▶ [DIRECTIONS FOR THIS TASK]: Reproduce the material below, changing each "Identify the location of" to "Find the position of" and keeping everything else the same.
◆ ◆ ◆ ◆ ◆
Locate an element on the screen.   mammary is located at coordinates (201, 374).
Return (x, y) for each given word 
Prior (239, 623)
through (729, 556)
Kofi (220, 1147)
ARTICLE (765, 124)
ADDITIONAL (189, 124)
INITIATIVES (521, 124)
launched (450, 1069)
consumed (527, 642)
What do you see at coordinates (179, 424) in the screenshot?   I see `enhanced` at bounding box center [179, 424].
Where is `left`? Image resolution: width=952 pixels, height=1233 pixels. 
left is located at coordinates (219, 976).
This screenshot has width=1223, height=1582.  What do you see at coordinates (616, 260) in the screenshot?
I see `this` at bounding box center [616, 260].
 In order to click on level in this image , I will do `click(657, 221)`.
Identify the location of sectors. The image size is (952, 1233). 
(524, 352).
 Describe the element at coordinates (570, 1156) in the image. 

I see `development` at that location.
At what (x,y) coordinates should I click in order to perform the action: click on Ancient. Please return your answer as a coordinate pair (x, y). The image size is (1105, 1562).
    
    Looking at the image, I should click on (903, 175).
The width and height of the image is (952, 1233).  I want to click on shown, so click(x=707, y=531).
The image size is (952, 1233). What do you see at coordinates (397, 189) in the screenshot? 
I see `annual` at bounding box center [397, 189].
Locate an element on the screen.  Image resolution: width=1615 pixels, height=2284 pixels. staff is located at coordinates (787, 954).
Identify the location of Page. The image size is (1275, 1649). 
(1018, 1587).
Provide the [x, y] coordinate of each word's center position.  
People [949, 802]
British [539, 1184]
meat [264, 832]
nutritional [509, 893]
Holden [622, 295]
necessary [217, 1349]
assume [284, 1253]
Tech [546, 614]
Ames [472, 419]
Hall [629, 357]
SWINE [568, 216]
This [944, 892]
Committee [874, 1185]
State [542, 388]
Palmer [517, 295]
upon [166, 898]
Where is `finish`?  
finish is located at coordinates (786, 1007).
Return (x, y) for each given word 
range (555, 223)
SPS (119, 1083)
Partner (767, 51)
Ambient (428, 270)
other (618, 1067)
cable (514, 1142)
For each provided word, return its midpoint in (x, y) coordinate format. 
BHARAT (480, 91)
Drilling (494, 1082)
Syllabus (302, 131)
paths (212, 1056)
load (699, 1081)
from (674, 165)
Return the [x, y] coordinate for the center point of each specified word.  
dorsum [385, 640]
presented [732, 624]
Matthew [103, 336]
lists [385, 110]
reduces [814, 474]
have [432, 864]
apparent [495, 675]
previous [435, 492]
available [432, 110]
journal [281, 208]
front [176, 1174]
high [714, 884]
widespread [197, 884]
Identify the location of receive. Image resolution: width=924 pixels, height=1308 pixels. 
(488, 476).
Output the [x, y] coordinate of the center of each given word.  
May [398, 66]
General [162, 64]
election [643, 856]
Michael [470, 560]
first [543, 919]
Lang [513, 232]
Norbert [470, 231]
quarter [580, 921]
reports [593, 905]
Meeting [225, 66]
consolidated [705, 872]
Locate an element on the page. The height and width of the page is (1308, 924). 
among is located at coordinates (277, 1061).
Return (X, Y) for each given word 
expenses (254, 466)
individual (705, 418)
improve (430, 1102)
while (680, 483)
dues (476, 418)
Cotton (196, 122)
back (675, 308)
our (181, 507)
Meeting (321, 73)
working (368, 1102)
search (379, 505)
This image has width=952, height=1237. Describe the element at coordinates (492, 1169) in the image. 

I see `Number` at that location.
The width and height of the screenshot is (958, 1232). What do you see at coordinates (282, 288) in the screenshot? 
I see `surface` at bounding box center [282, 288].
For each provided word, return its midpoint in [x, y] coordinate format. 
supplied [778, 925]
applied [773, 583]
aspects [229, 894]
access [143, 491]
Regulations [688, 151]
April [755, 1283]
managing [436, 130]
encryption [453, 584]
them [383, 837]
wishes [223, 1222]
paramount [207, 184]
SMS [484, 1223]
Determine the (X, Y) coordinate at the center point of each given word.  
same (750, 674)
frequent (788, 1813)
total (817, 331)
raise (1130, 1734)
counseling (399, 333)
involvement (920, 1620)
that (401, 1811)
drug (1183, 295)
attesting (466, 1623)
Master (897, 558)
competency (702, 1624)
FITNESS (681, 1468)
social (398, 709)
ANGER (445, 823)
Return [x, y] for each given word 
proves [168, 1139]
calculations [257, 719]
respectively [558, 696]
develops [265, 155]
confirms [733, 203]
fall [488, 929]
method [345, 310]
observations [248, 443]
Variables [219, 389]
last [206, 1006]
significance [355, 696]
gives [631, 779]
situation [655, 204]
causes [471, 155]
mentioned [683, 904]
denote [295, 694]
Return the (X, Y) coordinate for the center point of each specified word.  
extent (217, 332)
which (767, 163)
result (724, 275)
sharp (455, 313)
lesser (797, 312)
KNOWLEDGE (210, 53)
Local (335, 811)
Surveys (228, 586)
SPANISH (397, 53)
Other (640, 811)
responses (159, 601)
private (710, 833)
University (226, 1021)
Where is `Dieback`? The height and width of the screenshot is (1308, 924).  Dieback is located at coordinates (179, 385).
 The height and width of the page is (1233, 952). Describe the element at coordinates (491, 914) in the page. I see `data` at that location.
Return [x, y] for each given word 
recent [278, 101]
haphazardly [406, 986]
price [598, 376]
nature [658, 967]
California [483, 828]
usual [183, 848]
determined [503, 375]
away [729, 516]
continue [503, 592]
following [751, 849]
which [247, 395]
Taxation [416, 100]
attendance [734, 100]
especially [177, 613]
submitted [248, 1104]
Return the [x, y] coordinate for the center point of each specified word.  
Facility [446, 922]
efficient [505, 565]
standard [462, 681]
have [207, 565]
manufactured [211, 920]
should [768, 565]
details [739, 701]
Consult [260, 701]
◆ ◆ ◆ ◆ ◆
▶ [TASK OUTPUT]:
Locate an element on the screen.   mammary is located at coordinates (201, 374).
Return (x, y) for each given word 
Prior (239, 623)
through (729, 556)
Kofi (220, 1147)
ARTICLE (765, 124)
ADDITIONAL (189, 124)
INITIATIVES (521, 124)
launched (450, 1069)
consumed (527, 642)
What do you see at coordinates (179, 424) in the screenshot?   I see `enhanced` at bounding box center [179, 424].
Where is `left`? Image resolution: width=952 pixels, height=1233 pixels. 
left is located at coordinates (219, 976).
This screenshot has width=1223, height=1582.  What do you see at coordinates (616, 260) in the screenshot?
I see `this` at bounding box center [616, 260].
 In order to click on level in this image , I will do `click(657, 221)`.
Find the position of sectors. The image size is (952, 1233). 
(524, 352).
 Describe the element at coordinates (570, 1156) in the image. 

I see `development` at that location.
At what (x,y) coordinates should I click in order to perform the action: click on Ancient. Please return your answer as a coordinate pair (x, y). The image size is (1105, 1562).
    
    Looking at the image, I should click on (903, 175).
The width and height of the image is (952, 1233).  I want to click on shown, so click(x=707, y=531).
The image size is (952, 1233). What do you see at coordinates (397, 189) in the screenshot? 
I see `annual` at bounding box center [397, 189].
Locate an element on the screen.  Image resolution: width=1615 pixels, height=2284 pixels. staff is located at coordinates (787, 954).
Find the position of Page. The image size is (1275, 1649). 
(1018, 1587).
Provide the [x, y] coordinate of each word's center position.  
People [949, 802]
British [539, 1184]
meat [264, 832]
nutritional [509, 893]
Holden [622, 295]
necessary [217, 1349]
assume [284, 1253]
Tech [546, 614]
Ames [472, 419]
Hall [629, 357]
SWINE [568, 216]
This [944, 892]
Committee [874, 1185]
State [542, 388]
Palmer [517, 295]
upon [166, 898]
Where is `finish`?  
finish is located at coordinates (786, 1007).
Return (x, y) for each given word 
range (555, 223)
SPS (119, 1083)
Partner (767, 51)
Ambient (428, 270)
other (618, 1067)
cable (514, 1142)
For each provided word, return its midpoint in (x, y) coordinate format. 
BHARAT (480, 91)
Drilling (494, 1082)
Syllabus (302, 131)
paths (212, 1056)
load (699, 1081)
from (674, 165)
Return the [x, y] coordinate for the center point of each specified word.  
dorsum [385, 640]
presented [732, 624]
Matthew [103, 336]
lists [385, 110]
reduces [814, 474]
have [432, 864]
apparent [495, 675]
previous [435, 492]
available [432, 110]
journal [281, 208]
front [176, 1174]
high [714, 884]
widespread [197, 884]
Find the position of receive. Image resolution: width=924 pixels, height=1308 pixels. 
(488, 476).
Output the [x, y] coordinate of the center of each given word.  
May [398, 66]
General [162, 64]
election [643, 856]
Michael [470, 560]
first [543, 919]
Lang [513, 232]
Norbert [470, 231]
quarter [580, 921]
reports [593, 905]
Meeting [225, 66]
consolidated [705, 872]
Locate an element on the page. The height and width of the page is (1308, 924). 
among is located at coordinates (277, 1061).
Return (X, Y) for each given word 
expenses (254, 466)
individual (705, 418)
improve (430, 1102)
while (680, 483)
dues (476, 418)
Cotton (196, 122)
back (675, 308)
our (181, 507)
Meeting (321, 73)
working (368, 1102)
search (379, 505)
This image has width=952, height=1237. Describe the element at coordinates (492, 1169) in the image. 

I see `Number` at that location.
The width and height of the screenshot is (958, 1232). What do you see at coordinates (282, 288) in the screenshot? 
I see `surface` at bounding box center [282, 288].
For each provided word, return its midpoint in [x, y] coordinate format. 
supplied [778, 925]
applied [773, 583]
aspects [229, 894]
access [143, 491]
Regulations [688, 151]
April [755, 1283]
managing [436, 130]
encryption [453, 584]
them [383, 837]
wishes [223, 1222]
paramount [207, 184]
SMS [484, 1223]
Determine the (X, Y) coordinate at the center point of each given word.  
same (750, 674)
frequent (788, 1813)
total (817, 331)
raise (1130, 1734)
counseling (399, 333)
involvement (920, 1620)
that (401, 1811)
drug (1183, 295)
attesting (466, 1623)
Master (897, 558)
competency (702, 1624)
FITNESS (681, 1468)
social (398, 709)
ANGER (445, 823)
Return [x, y] for each given word 
proves [168, 1139]
calculations [257, 719]
respectively [558, 696]
develops [265, 155]
confirms [733, 203]
fall [488, 929]
method [345, 310]
observations [248, 443]
Variables [219, 389]
last [206, 1006]
significance [355, 696]
gives [631, 779]
situation [655, 204]
causes [471, 155]
mentioned [683, 904]
denote [295, 694]
Return the (X, Y) coordinate for the center point of each specified word.  
extent (217, 332)
which (767, 163)
result (724, 275)
sharp (455, 313)
lesser (797, 312)
KNOWLEDGE (210, 53)
Local (335, 811)
Surveys (228, 586)
SPANISH (397, 53)
Other (640, 811)
responses (159, 601)
private (710, 833)
University (226, 1021)
Where is `Dieback`? The height and width of the screenshot is (1308, 924).  Dieback is located at coordinates (179, 385).
 The height and width of the page is (1233, 952). Describe the element at coordinates (491, 914) in the page. I see `data` at that location.
Return [x, y] for each given word 
recent [278, 101]
haphazardly [406, 986]
price [598, 376]
nature [658, 967]
California [483, 828]
usual [183, 848]
determined [503, 375]
away [729, 516]
continue [503, 592]
following [751, 849]
which [247, 395]
Taxation [416, 100]
attendance [734, 100]
especially [177, 613]
submitted [248, 1104]
Return the [x, y] coordinate for the center point of each specified word.  
Facility [446, 922]
efficient [505, 565]
standard [462, 681]
have [207, 565]
manufactured [211, 920]
should [768, 565]
details [739, 701]
Consult [260, 701]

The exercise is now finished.